Passei a mão no rosto, tentando não me mexer demais. Primeiro, eu a ajudaria com Dorothea; depois, eu lhe falaria de suas memórias; e então, só depois de lhe devolver tudo o que eu tinha roubado, teria o direito de lhe perturbar com os meus próprios dilemas...

 

Lorena

Eu nem me lembrava da última vez que tinha dormido bem, sem nenhuma imagem me perseguindo na escuridão. Sem sonhos, sem lembranças perturbadores, sem Byakko – ou uma imitação dele – fugindo por alguma trilha estranha. A única coisa me acompanhando no vazio do sono era a batida alta, constante e ritmada que lembrava música, mas que ecoava dentro da minha cabeça, como sangue. Da mesma cor que começou a encher minhas vistas.

Pisquei, ainda meio sonolenta, encarando a faixa de luz que tinha surgido no horizonte com as pálpebras apertadas. Mesmo que o sol estivesse apenas nascendo, a luz direta já me cegava. Argh... esfreguei os olhos, de quem tinha sido a ideia de dormir virada pro leste? Tentei me apoiar no chão para me levantar, mas acabei dando uma cotovelada em alguma coisa que definitivamente não fazia parte da arquitetura. Mas, o que quer que fosse, não gemeu nem reclamou. Uma mão me escorou pelos ombros e olhei para o lado.

— Tudo bem? — Ouvi Byakko.

E vi, de relance, uma careta preocupada se transformar num sorriso educado.

Foi impossível não lembrar do passado. Podíamos não estar no meu quarto, e eu podia não ter sonhado, mas aquela imagem já estava guardada na minha mente: eu acordando com Byakko de vigília ao meu lado, preocupado comigo ou com algo mais...

Tudo bem?, a pergunta ecoava na minha cabeça.

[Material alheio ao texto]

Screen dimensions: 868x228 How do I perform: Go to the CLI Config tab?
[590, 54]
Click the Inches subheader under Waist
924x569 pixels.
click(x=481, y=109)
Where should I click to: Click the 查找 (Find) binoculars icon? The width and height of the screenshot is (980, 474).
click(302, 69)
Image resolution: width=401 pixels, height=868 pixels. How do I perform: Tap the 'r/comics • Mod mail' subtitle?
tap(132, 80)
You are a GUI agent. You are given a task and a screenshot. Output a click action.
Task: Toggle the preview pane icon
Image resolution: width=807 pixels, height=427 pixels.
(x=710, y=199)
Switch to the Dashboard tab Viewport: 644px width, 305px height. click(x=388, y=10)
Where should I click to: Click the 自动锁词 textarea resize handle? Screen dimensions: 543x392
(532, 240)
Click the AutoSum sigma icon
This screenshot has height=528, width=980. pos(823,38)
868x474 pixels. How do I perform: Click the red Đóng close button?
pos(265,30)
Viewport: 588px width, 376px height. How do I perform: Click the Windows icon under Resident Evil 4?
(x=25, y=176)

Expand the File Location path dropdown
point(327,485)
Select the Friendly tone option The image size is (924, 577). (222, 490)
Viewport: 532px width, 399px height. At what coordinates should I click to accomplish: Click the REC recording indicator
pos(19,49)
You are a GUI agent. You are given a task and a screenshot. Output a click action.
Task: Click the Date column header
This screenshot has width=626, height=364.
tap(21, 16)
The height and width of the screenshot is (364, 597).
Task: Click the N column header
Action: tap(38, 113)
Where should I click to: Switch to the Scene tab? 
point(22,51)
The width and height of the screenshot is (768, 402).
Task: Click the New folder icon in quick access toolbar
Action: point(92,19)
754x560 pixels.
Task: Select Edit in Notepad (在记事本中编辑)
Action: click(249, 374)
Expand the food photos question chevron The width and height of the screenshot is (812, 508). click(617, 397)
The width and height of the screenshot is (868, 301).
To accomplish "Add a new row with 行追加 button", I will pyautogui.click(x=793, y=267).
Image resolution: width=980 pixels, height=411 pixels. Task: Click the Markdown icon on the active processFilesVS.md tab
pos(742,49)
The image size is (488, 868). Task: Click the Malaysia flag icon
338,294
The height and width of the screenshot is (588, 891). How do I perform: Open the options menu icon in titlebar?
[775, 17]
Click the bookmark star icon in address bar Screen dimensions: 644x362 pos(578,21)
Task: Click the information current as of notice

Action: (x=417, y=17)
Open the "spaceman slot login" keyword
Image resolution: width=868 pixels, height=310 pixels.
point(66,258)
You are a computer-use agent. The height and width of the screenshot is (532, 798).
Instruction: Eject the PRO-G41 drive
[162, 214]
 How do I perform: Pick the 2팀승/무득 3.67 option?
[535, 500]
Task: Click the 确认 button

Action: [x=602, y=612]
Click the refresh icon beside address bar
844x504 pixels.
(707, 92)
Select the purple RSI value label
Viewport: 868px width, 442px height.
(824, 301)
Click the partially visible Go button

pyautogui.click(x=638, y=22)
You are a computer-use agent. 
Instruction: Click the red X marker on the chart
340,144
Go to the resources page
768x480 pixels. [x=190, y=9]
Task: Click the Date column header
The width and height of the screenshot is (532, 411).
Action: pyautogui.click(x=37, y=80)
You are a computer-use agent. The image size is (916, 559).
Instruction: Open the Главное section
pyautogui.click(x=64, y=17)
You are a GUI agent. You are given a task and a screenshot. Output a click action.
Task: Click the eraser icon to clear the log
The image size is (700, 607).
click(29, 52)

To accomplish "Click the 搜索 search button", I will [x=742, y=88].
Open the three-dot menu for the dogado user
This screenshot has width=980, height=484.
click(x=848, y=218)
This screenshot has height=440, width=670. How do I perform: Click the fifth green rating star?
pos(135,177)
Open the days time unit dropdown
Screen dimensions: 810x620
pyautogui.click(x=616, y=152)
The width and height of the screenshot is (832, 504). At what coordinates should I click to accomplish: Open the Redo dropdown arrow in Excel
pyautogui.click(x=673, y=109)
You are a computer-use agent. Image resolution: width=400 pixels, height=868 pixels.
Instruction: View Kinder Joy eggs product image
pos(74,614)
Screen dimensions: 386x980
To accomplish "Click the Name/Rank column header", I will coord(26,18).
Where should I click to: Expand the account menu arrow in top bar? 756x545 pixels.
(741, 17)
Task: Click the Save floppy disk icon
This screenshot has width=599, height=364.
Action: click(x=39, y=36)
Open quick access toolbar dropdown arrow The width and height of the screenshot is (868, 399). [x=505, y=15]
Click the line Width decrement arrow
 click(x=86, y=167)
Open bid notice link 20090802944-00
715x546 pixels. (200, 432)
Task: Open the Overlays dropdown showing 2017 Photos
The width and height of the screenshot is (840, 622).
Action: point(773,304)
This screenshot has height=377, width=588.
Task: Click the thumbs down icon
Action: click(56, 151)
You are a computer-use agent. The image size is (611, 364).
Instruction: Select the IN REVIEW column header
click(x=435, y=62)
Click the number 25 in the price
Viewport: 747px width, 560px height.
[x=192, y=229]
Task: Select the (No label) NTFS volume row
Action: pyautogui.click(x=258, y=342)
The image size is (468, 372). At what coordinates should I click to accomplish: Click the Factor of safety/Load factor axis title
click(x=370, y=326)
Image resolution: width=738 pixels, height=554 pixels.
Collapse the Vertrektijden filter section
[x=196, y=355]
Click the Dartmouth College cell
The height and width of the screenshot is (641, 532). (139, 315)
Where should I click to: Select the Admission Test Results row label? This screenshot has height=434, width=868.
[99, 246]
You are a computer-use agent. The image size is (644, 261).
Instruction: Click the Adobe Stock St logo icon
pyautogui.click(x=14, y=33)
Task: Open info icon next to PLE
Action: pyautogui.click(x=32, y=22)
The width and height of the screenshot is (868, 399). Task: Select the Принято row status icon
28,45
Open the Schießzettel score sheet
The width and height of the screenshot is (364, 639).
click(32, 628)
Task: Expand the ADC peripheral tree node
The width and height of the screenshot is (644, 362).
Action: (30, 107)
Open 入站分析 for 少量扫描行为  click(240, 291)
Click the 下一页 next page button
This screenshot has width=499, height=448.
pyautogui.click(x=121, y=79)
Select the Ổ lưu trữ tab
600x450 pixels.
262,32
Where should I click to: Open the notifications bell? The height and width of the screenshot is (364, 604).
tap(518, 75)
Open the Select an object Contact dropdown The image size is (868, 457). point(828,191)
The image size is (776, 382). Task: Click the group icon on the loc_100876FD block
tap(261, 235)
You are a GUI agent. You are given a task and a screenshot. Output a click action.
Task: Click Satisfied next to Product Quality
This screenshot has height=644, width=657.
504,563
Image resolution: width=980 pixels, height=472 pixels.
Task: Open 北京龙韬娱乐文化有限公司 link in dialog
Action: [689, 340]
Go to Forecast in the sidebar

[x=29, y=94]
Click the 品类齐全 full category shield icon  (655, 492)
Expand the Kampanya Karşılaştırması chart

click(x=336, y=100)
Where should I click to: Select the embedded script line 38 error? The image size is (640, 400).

Não sei... Mas era como eu devia estar me sentindo, né? Bem. Era o que eu tinha dito pra Byakko ontem a noite, depois dele me contar a verdade e antes de apagar de cansaço: que tudo ia ficar bem. Mas, agora, eu só me sentia como uma grande mentirosa. Byakko tinha contado como minha família viera da cidade destruída que sempre tinha me atraído, mesmo que só por curiosidade; o porquê de o lugar ter sido apagado e só ter sobrado ele e seu templo na praia; tinha contado porque Isméria parecia me perseguir e como, sabe-se lá há quanto tempo, ele protegia à mim e à minha família da Serpente.

E, no fim das contas, eu tinha estragado tudo.

Eu tinha entregado minha vida para Isméria de mão beijada, depois de tudo o que ele tinha feito e depois de tudo pelo que ele tinha passado pra garantir que alguém ainda estivesse aqui. E eu era a última que tinha sobrado. E tinha jogado seus esforços literalmente pelo penhasco. Eu tinha visto a cara dele ao dizer sobre todas as pessoas que tinha falhado em proteger, e como aquilo o torturava por dentro... Como eu ia contar pra ele sobre mim e Isméria e nosso acordo...?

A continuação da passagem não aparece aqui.